Monday February 20th, 2017   •   Posted by Craig Eyermann at 6:14am PST   •  

65623649 - chopping firewood detail with wooden block and axe There is a draft memo circulating around the White House’s Office of Management and Budget that identifies the first federal government spending programs that the Trump administration is targeting for cuts on Capitol Hill as part of its first budget proposal.

The New York Times reports:

The White House budget office has drafted a hit list of programs that President Trump could eliminate to trim domestic spending, including longstanding conservative targets like the Corporation for Public Broadcasting, the Legal Services Corporation, AmeriCorps and the National Endowments for the Arts and the Humanities.

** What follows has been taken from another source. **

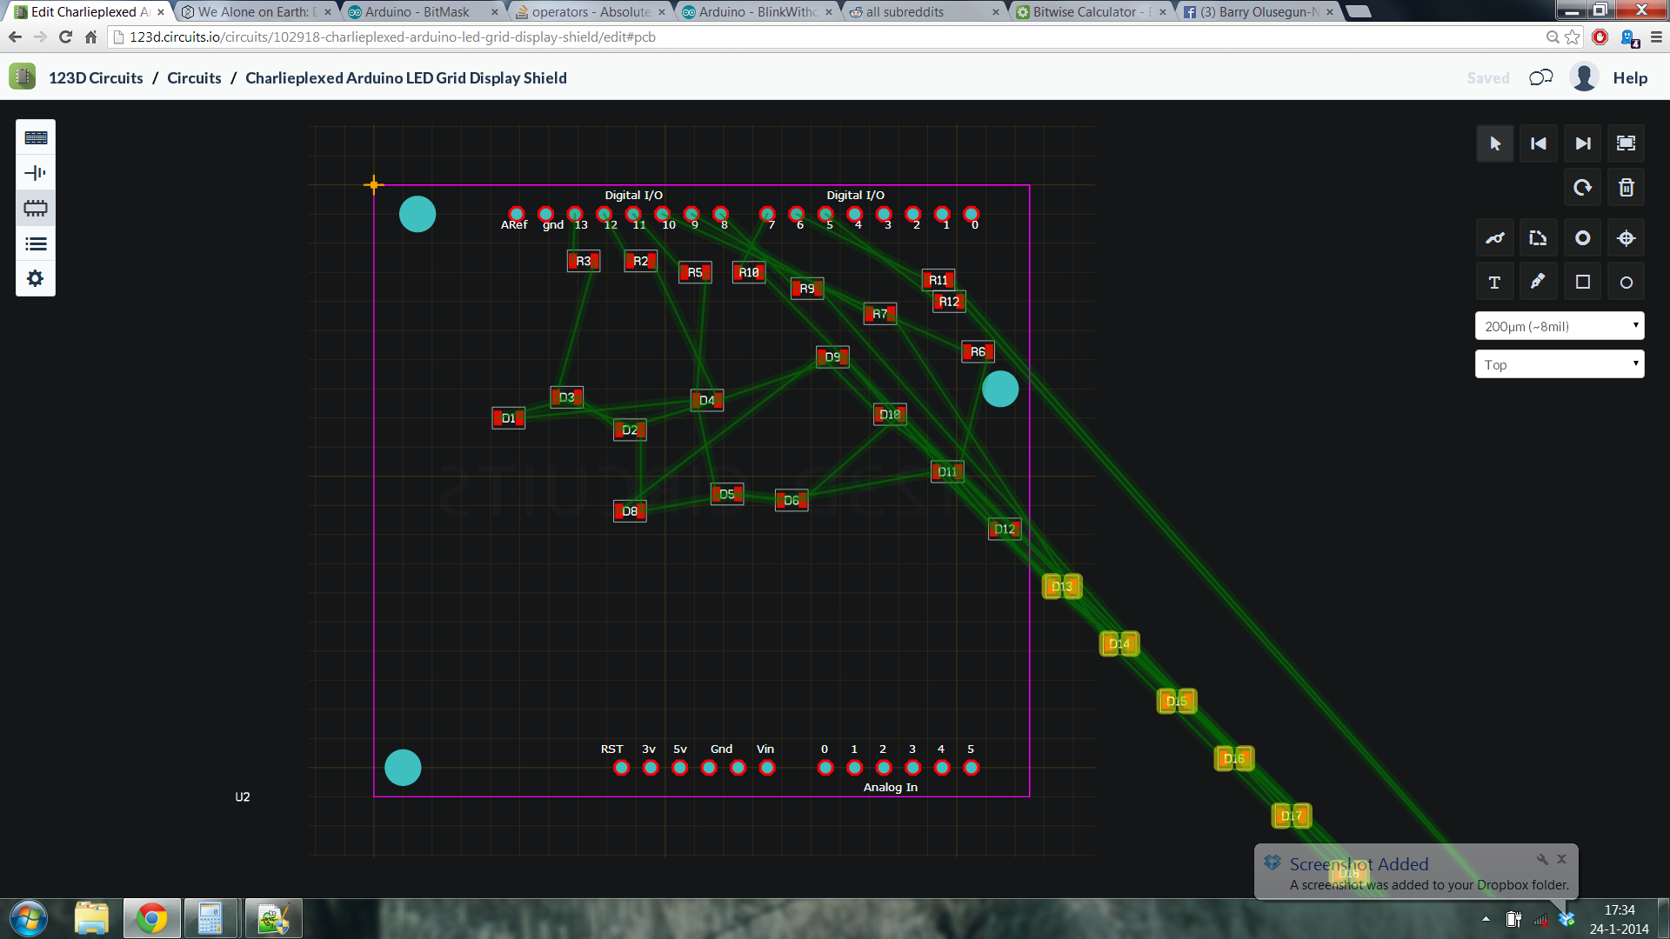The image size is (1670, 939).
Task: Open the Top layer selector dropdown
Action: 1560,363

Work on the first Trump administration budget has been delayed as the budget office awaited Senate confirmation of former Representative Mick Mulvaney, a spending hard-liner, as budget director. Now that he is in place, his office is ready to move ahead with a list of nine programs to eliminate, an opening salvo in the Trump administration’s effort to reorder the government and increase spending on defense and infrastructure.

Most of the programs cost under $500 million annually, a pittance for a government that is projected to spend about $4 trillion this year….

While the total amount of annual savings of roughly $2.5 billion would be comparatively small, administration officials want to highlight the agencies in their coming budget proposal as examples of misuse of taxpayer dollars. An internal memo circulated within the Office of Management and Budget on Tuesday, and obtained by The New York Times, notes that the list could change. Proposals for more extensive cuts in cabinet-level agencies are expected to follow.

In addition to the five programs listed above, the prospective list also includes the White House Office of Drug Control Policy, the Export-Import Bank, the Appalachian Regional Commission and the Overseas Private Investment Corporation.

The article quotes the Bipartisan Policy Center’s Steve Bell, who argues that the cuts represented by eliminating spending on these government-funded entities are of “little significance”:

“It’s sad in a way because those programs aren’t causing the deficit,” Mr. Bell said. “These programs don’t amount to a hill of beans.”

Here’s the problem with that kind of inside-the-Beltway thinking. All of these programs represent the kind of nickel-and-dime wasteful spending that U.S. politicians and bureaucrats have continued to promote, year after year, despite knowing their wasteful qualities. Worse, the politicians and bureaucrats argue that because the costs are so “small”, they shouldn’t bother addressing the waste they represent.

How are they wasteful? Often, the money that is channeled to these government-funded entities goes to duplicate activities that are already being done within the private sector or that are done by other government agencies or that are just plain outdated.

For example, consider the Corporation for Public Broadcasting’s popular children’s show Sesame Street, whose production has been funded by the premium HBO cable television network since 2015, and whose production company generates significant revenues from the merchandising and licensing of the intellectual property that it developed as it has benefitted from taxpayer funding.

Or the National Endowment for the Arts’ funding of hologram performances by deceased comedians as a tourist draw for the National Comedy Center in Jamestown, New York, which follows in the creative footsteps of the concert promoters in the private sector who relaunched the stage performing career of the deceased Tupac Shakur in hologram form back in 2012.

Meanwhile, what the White House Office of Drug Control Policy the Applachian Regional Commission do is essentially duplicated several times over across multiple federal agencies, where what they are doing can be considered to be both outdated and ineffective.

Taking on even more intimidating levels of excessive spending in Washington D.C. requires that such seemingly trivial little drops in the federal government’s spending bucket be plugged. Unfortunately, that requires a monumental change in the mindset of the bureaucratic culture of Capitol Hill, which is why it is necessary to take such seemingly small actions toward real fiscal discipline. If they cannot do the small and easy things, there is little chance that they’ll meaningfully take on the bigger fiscal challenges before the nation.